- **What to do**
When you copy from the entries that follow, take only the lines from the one with "Pin the modifier stack with the pin icon" down to the one with "You are a computer-use", keeping both ends and dropping every picture.

- **Input records**
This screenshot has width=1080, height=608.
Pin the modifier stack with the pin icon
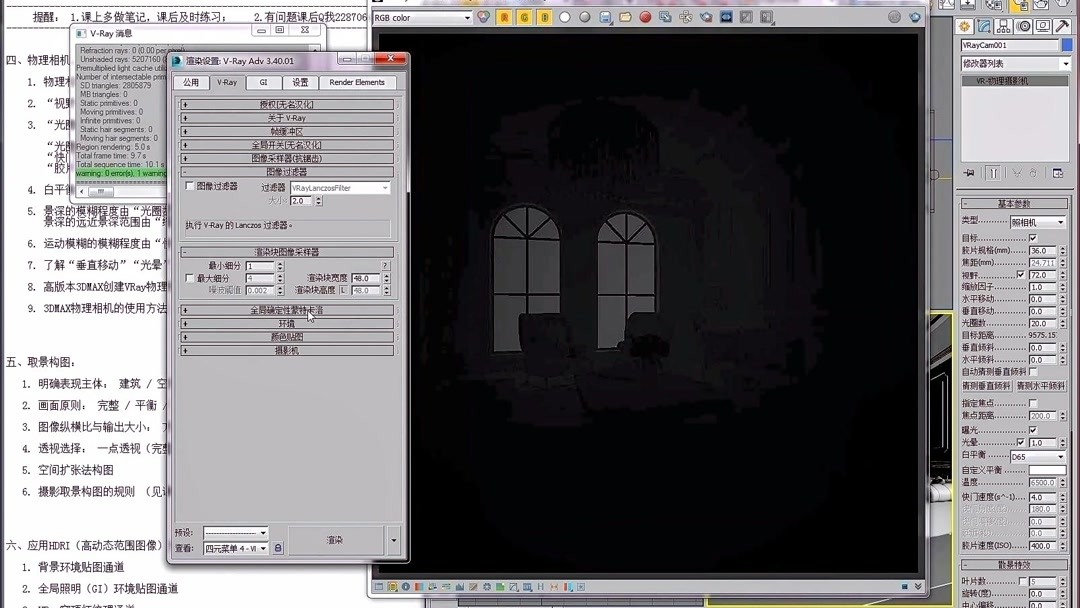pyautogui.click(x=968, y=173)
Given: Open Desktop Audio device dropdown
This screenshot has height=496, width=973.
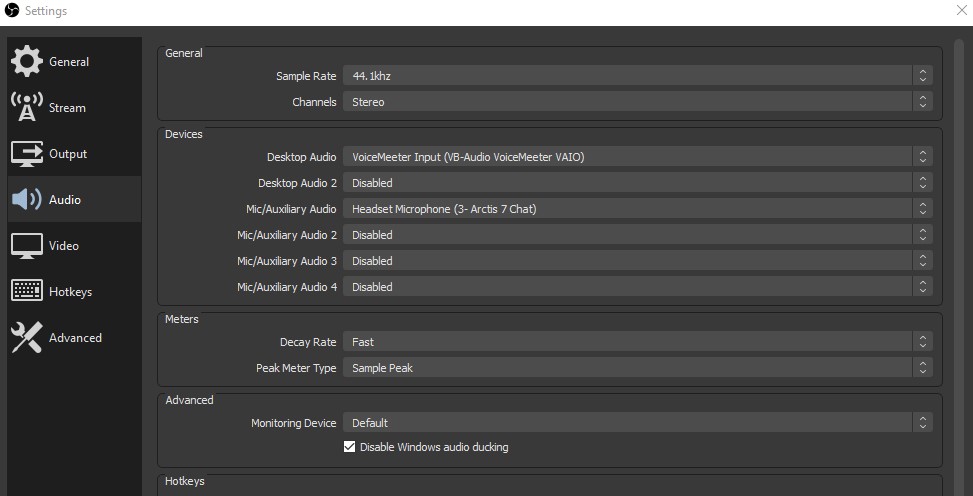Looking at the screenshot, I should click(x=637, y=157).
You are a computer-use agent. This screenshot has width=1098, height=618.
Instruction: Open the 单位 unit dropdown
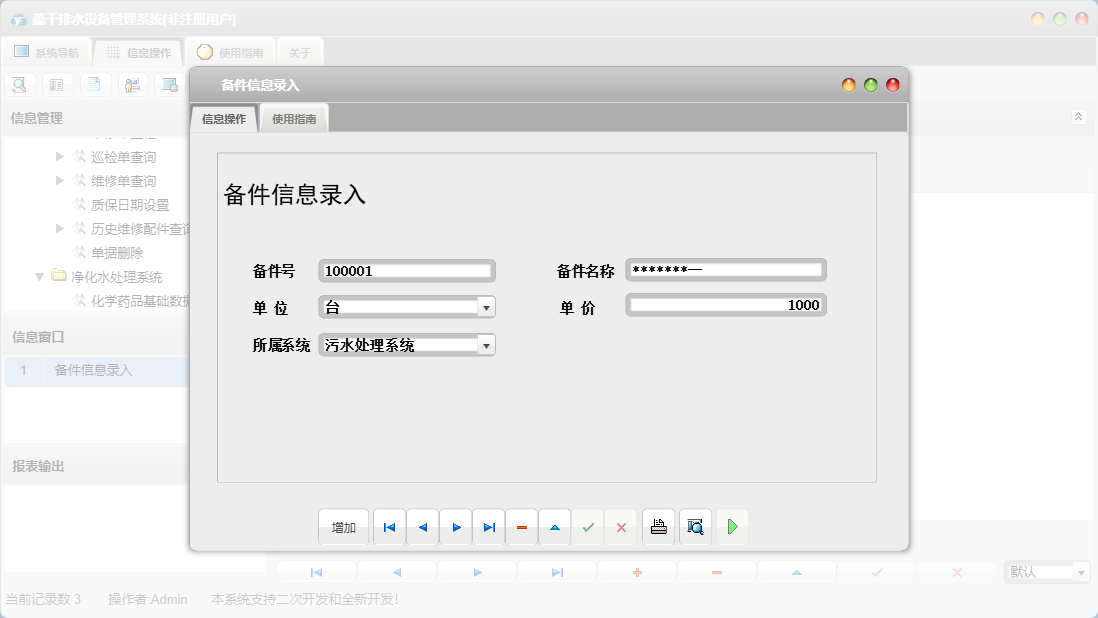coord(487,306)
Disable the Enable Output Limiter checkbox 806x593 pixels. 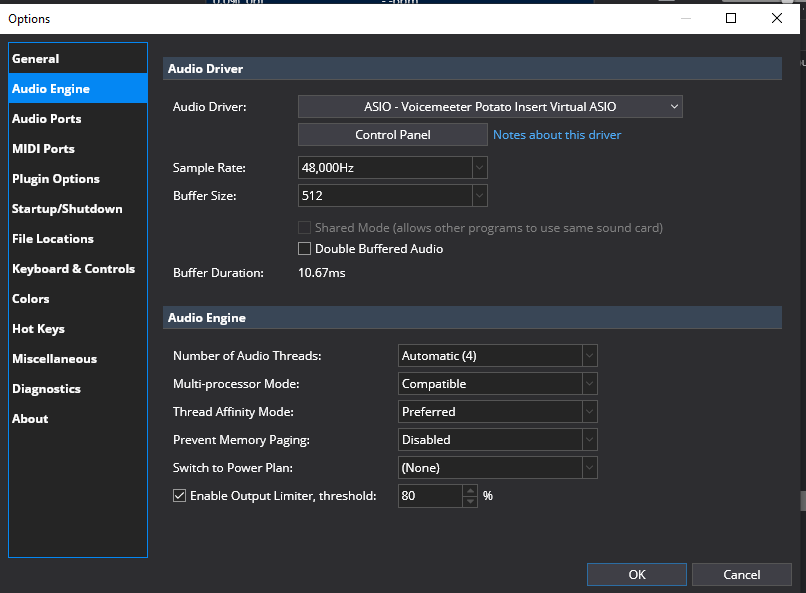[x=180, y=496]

- **Written response**
Pin the modifier stack with the pin icon
pyautogui.click(x=968, y=173)
Given: Open Desktop Audio device dropdown
This screenshot has height=496, width=973.
Looking at the screenshot, I should click(x=637, y=157).
You are a computer-use agent. This screenshot has width=1098, height=618.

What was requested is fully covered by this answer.